Défendue par plusieurs anthropologues, en particulier
M.J Herskovits et Ruth Benedict, cette théorie soutient que les
éléments normatifs, les valeurs et les institutions d'une
société ne trouvent leur explication et leur légitimation
qu'à partir de la culture de cette communauté humaine. La
diversité des modèles culturels entraînerait une sorte
d'autonomie des modèles éthiques. C'est à affirmer, en
d'autres termes, l'auto-validation des valeurs culturelles et, par voie de
conséquence, l'incompatibilité profonde des cultures, dont aucune
ne serait supérieure à l'autre.
Dans l'article « Relativisme culturel » du
Dictionnaire de l'ethnologie et de l'anthropologie, les auteurs
pensent qu'il existe deux façons de voir la diversité des
cultures : le rationalisme et le relativisme culturel. Les tenants du premier
point de vue affirment que « toute culture est une théorie du
monde, dont la spécificité résulte de l'application d'une
même rationalité de fond à une expérience qui varie
en fonction des conditions sociales et technologiques qui sont
elles-mêmes définissables dans un système de
référence universel. » Les partisans de la
deuxième approche récusent toute universalité, puisqu'ils
partent de l'idée selon laquelle « toute expression, toute
croyance n'a de signification et de validité qu'à
l'intérieur de son contexte d'usage : `forme de vie' (selon
Wittgenstein) ou `paradigme scientifique' (selon Kuhn) 297.
» Si les manières d'aborder le concept restent
différentes, elles concourent toutes deux à l'affirmation de la
pensée relativiste qui s'oppose à l'existence d'une culture
absolue et universelle et se prononce donc pour l'égalité entre
les différentes formes et expressions culturelles. Cette théorie
implique une attitude positive à l'égard de la diversité
et de la coexistence culturelle. Ouverture, tolérance, respect des
complexités idéologiques, de la diversité des
mentalités en sont les conséquences. Elle permet d'envisager de
construire un
297 BONTE, Pierre, IZARD, Michel, Dictionnaire de
l'ethnologie et de l'anthropologie. Quadriage/PUF, 2000, 842 p.

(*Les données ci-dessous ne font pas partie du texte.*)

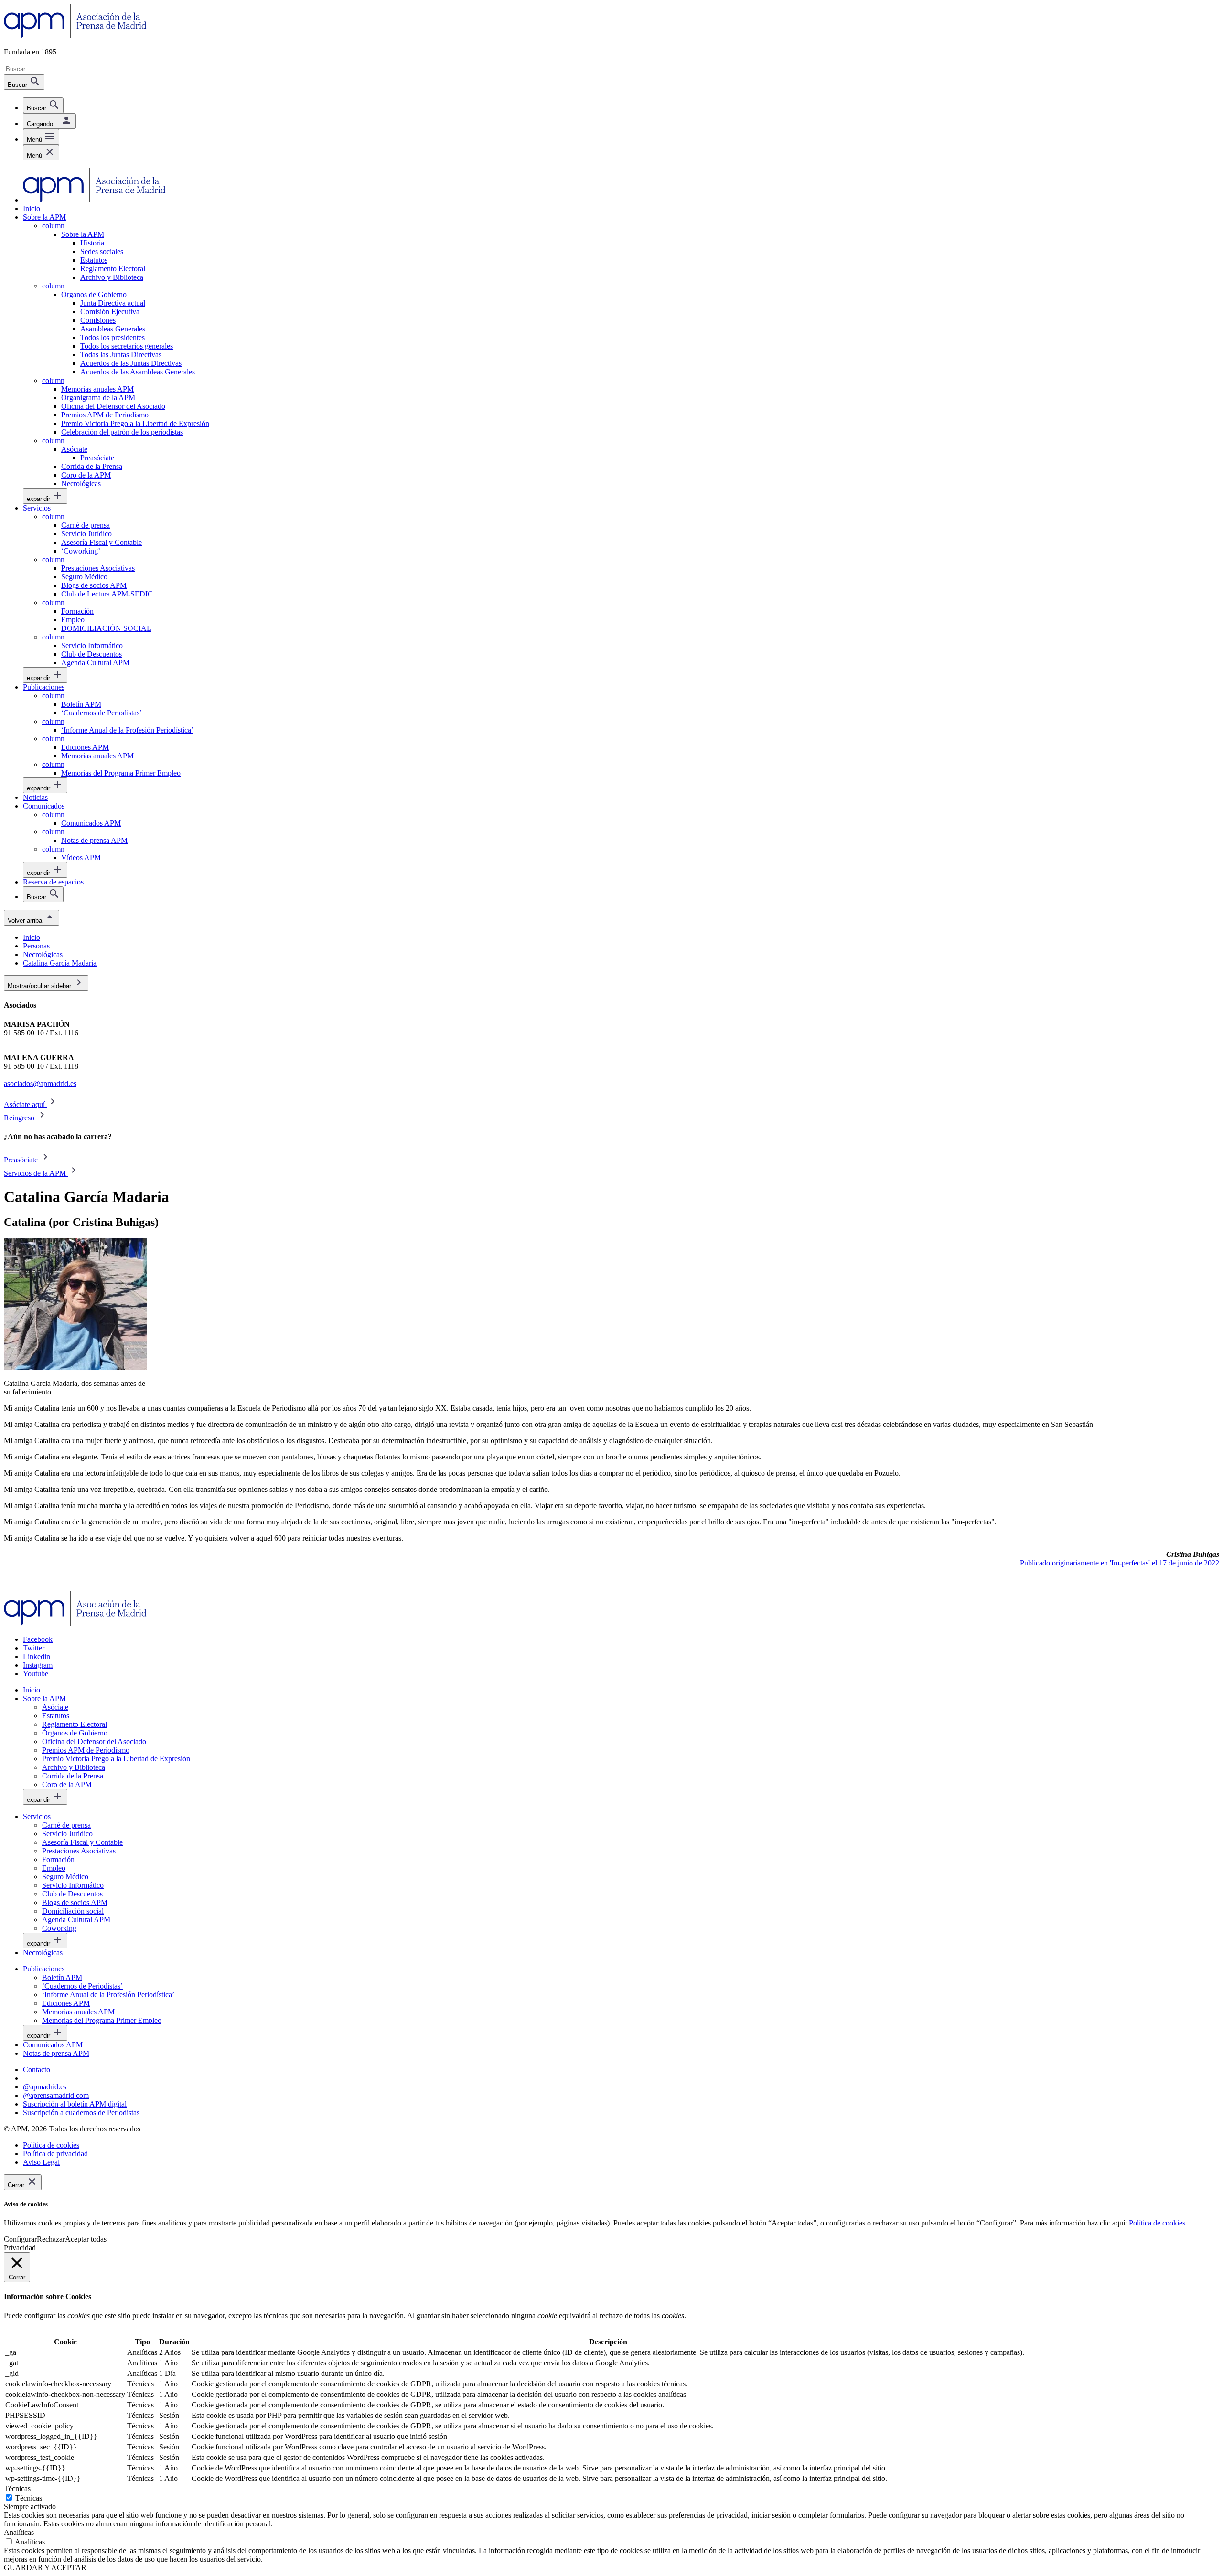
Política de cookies (1157, 2223)
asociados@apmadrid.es (40, 1083)
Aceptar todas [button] (86, 2239)
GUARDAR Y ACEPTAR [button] (45, 2568)
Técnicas (28, 2498)
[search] (43, 105)
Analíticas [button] (19, 2532)
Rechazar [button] (51, 2239)
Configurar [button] (20, 2239)
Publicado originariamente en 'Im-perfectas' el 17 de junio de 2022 (1119, 1563)
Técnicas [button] (17, 2488)
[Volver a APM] (75, 36)
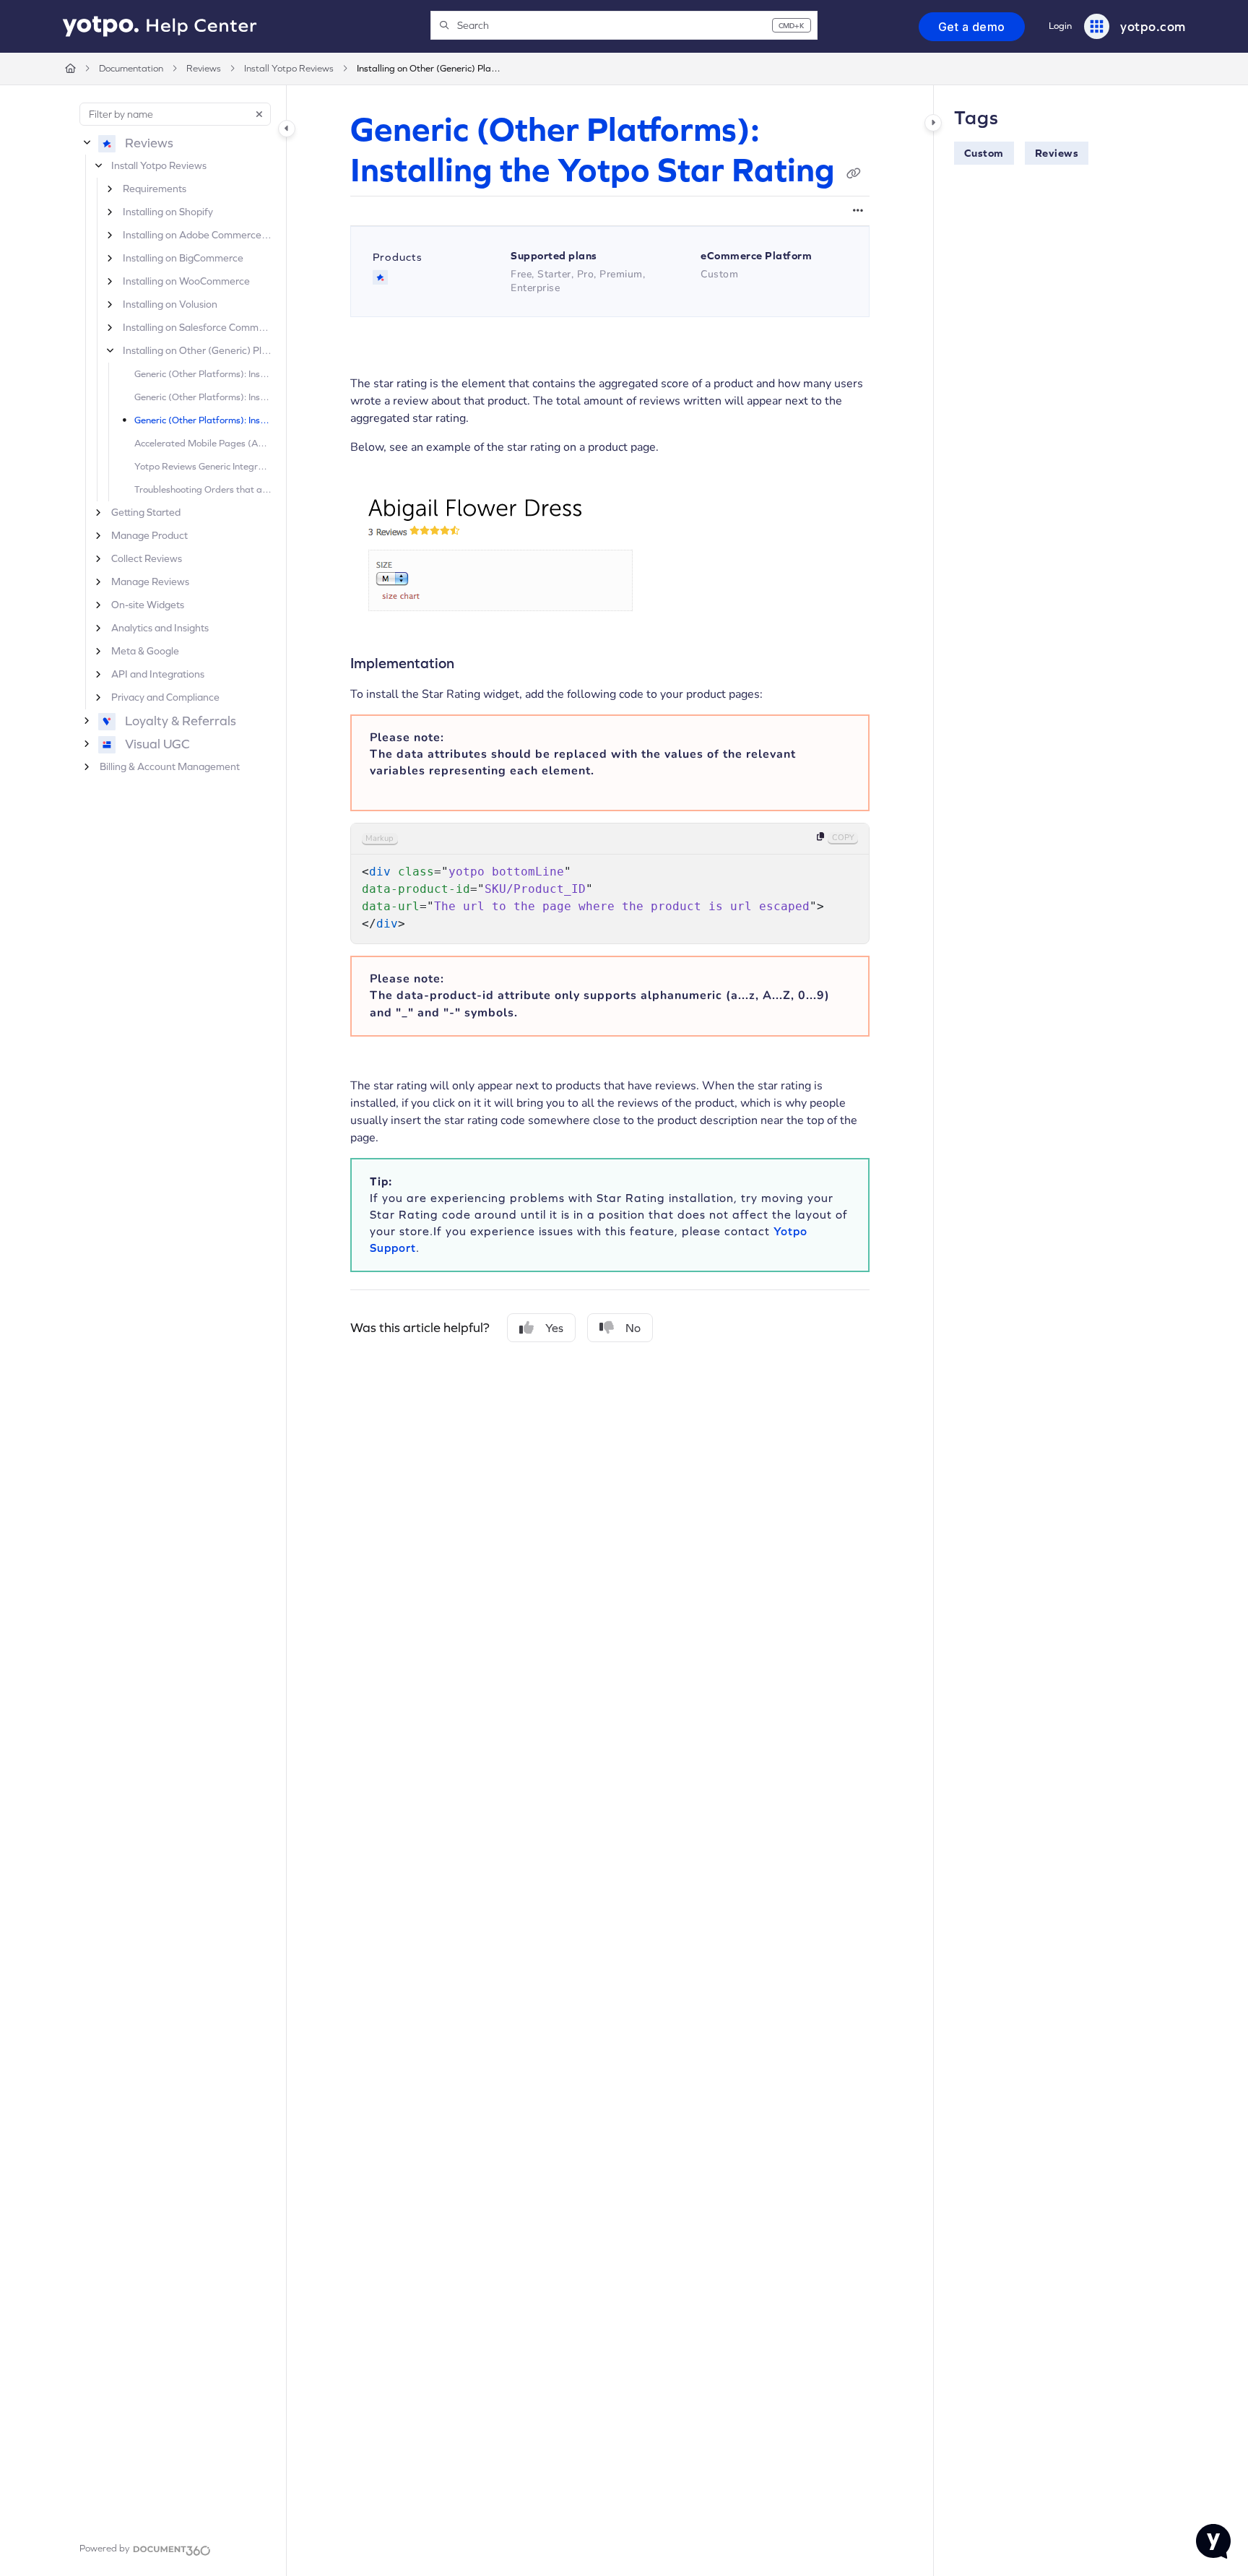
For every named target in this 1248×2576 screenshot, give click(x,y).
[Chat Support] (1213, 2541)
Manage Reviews (150, 581)
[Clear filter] (259, 114)
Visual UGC (157, 743)
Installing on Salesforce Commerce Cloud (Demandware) (197, 327)
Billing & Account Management (170, 766)
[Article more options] (858, 210)
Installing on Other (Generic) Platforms (429, 68)
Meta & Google (145, 651)
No (633, 1327)
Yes (554, 1327)
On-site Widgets (147, 604)
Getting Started (146, 512)
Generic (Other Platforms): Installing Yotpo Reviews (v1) (203, 373)
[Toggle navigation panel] (286, 128)
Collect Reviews (146, 558)
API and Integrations (157, 674)
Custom (984, 153)
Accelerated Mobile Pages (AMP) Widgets (203, 443)
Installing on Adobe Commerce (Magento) (197, 235)
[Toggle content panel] (933, 122)
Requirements (154, 188)
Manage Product (149, 535)
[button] (624, 25)
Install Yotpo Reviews (289, 68)
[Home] (159, 27)
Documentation (131, 68)
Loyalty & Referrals (180, 720)
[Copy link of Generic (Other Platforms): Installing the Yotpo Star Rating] (853, 173)
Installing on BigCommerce (183, 258)
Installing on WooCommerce (186, 281)
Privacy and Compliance (165, 697)
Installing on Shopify (168, 211)
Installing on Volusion (170, 304)
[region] (610, 883)
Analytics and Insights (160, 628)
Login (1060, 25)
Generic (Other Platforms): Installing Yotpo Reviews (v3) (203, 397)
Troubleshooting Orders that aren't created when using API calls (203, 489)
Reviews (203, 68)
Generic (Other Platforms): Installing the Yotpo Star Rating (203, 420)
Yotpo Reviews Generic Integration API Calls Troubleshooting (203, 466)
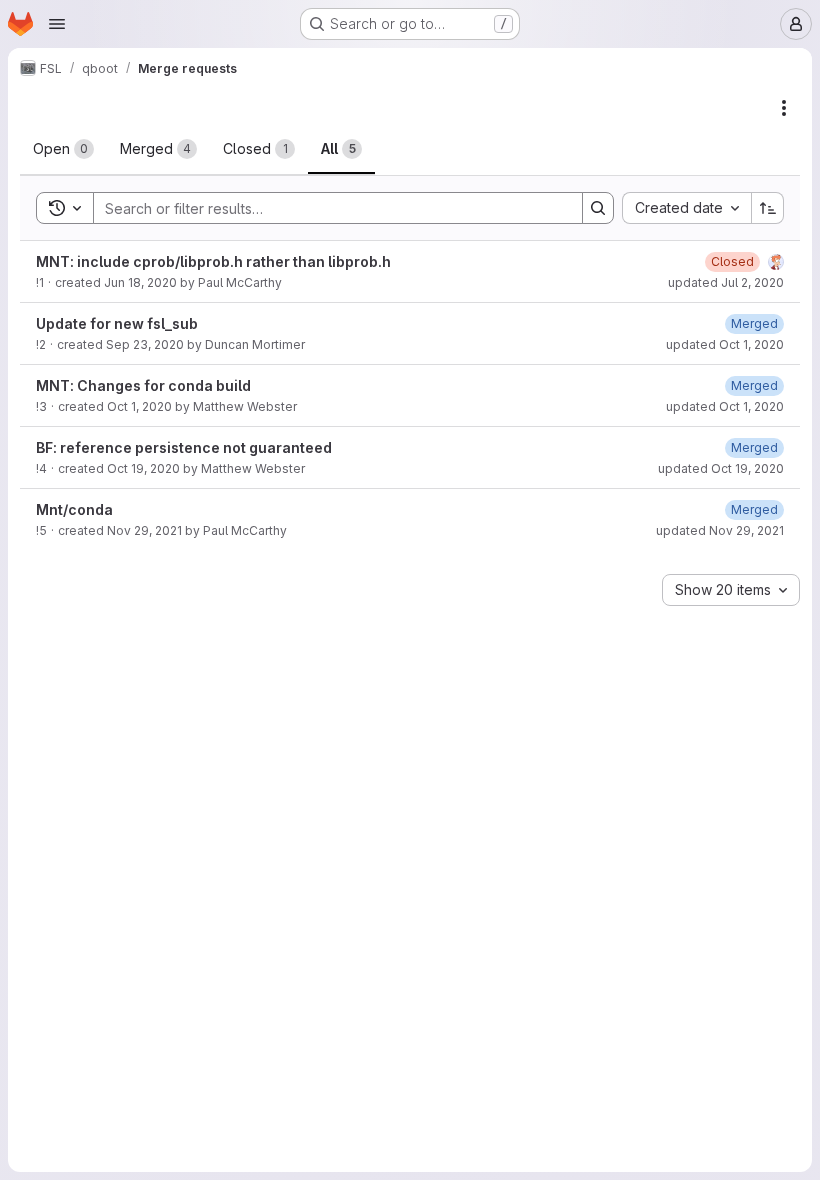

monde nouveau dans le respect des disparités. Mais, on lui
reproche également l'indifférence qu'elle peut entraîner,
la passivité face à la diversité, voire une attitude de
démission.
La montée d'une telle idéologie ne peut
être que favorable aux peuples non-occidentaux longtemps
considérés comme dépourvus de civilisations. Ils voient
leurs cultures se mettre au méme pied d'égalité que celles
des pays qui se donnaient le devoir de détruire leurs créations
jugées « barbares ". Mais il est un fait indéniable qui
n'est pas sans lien à cette nouvelle façon de voir l'Autre ;
c'est que les colonisateurs se voient contraints de donner un visage humain
à l'exploitation coloniale en raison de l'évolution des faits.
C'est donc un effort pour adapter l'idéologie qui soutient la
colonisation aux exigences de la conscience contemporaine.